▶ **JOB**
Copy out the entries from the line with "Click the green breadcrumb tab icon" to the line with "Action: coord(216,301)", both included, and give those lines unchanged.

▶ **SOURCE MATERIAL**
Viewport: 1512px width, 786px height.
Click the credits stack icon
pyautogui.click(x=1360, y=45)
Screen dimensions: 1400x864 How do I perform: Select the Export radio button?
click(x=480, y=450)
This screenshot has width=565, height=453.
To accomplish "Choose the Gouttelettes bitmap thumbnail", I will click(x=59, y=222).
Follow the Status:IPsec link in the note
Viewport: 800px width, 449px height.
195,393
...
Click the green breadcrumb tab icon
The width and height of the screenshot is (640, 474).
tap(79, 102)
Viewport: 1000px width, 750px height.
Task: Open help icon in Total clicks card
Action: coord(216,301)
---
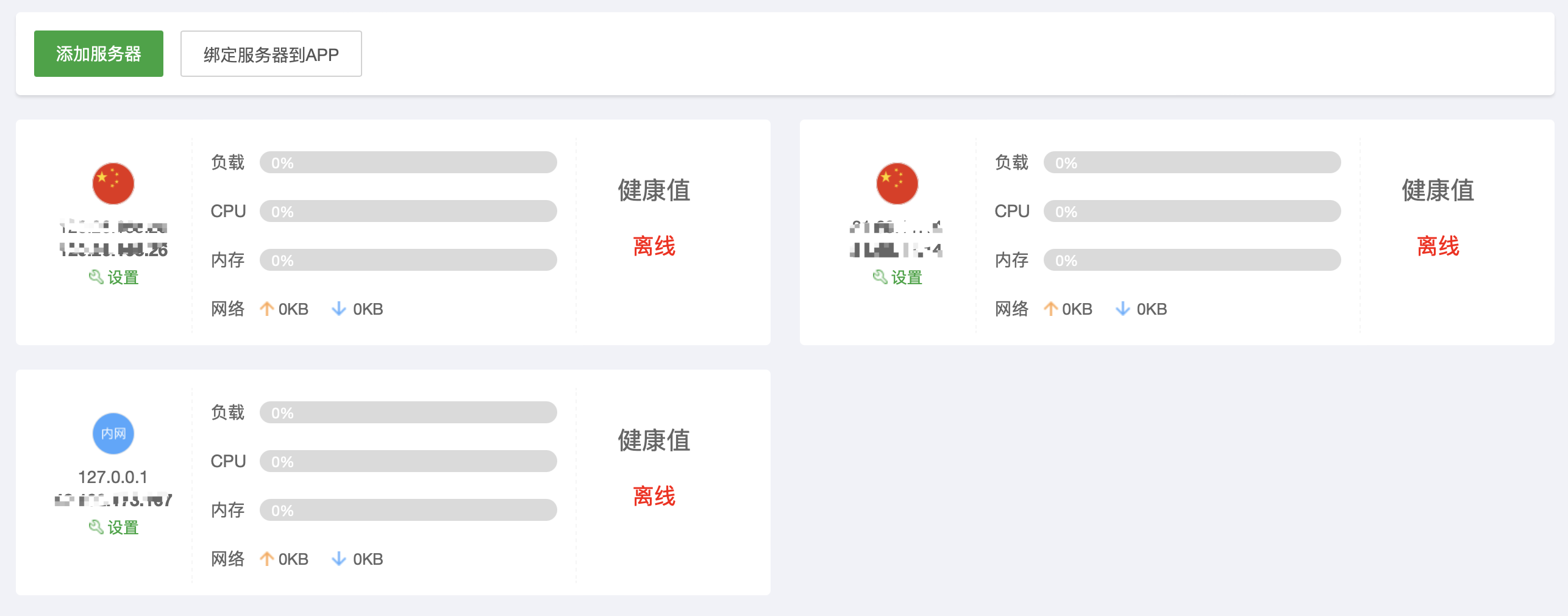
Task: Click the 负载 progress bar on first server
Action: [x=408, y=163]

▶ **OUTPUT BELOW**
Click the green breadcrumb tab icon
The width and height of the screenshot is (640, 474).
tap(79, 102)
Viewport: 1000px width, 750px height.
Task: Open help icon in Total clicks card
Action: coord(216,301)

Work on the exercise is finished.